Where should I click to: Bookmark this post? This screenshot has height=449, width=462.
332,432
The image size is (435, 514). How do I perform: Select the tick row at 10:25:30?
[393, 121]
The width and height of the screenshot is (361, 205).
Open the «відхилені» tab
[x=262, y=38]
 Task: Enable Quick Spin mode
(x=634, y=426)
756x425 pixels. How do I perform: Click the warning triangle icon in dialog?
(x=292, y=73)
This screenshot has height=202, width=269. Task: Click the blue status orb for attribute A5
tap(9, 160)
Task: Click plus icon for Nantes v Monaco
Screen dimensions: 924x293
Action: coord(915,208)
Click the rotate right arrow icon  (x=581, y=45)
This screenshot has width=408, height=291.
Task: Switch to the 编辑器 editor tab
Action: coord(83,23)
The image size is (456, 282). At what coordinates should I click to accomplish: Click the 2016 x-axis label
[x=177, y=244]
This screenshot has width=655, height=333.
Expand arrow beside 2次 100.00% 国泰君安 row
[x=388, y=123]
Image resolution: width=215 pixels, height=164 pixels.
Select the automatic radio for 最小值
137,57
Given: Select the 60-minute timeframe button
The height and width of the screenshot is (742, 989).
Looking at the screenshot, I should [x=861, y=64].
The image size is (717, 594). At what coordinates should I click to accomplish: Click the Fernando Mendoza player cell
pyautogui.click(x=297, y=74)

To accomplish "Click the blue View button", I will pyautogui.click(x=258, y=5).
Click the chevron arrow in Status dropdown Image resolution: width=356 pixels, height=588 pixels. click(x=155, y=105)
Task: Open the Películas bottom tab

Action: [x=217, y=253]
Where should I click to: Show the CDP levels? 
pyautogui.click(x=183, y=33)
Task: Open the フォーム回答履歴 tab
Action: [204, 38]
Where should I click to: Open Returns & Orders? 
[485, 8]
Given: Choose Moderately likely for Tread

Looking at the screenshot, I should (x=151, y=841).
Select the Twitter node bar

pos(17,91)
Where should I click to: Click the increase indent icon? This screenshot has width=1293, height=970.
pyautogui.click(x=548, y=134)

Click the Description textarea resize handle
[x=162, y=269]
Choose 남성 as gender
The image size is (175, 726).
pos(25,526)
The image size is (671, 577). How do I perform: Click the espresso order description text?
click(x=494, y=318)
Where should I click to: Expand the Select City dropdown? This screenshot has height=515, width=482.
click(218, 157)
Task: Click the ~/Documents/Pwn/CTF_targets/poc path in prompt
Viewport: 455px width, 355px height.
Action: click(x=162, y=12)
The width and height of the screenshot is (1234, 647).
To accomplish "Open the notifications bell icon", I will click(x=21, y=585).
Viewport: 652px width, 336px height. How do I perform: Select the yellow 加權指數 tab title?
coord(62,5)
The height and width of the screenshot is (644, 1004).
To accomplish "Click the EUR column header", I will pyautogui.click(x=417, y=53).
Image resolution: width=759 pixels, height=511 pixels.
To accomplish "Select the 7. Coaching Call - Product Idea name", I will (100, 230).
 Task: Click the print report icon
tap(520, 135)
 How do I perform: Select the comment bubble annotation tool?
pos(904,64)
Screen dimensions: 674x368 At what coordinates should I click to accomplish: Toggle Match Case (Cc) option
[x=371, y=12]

--

* WHAT IS NEEDED:
Report how many lines of the records above contain the word "resolution", and give only that number.

* SOLUTION FOR THIS EXERCISE:
3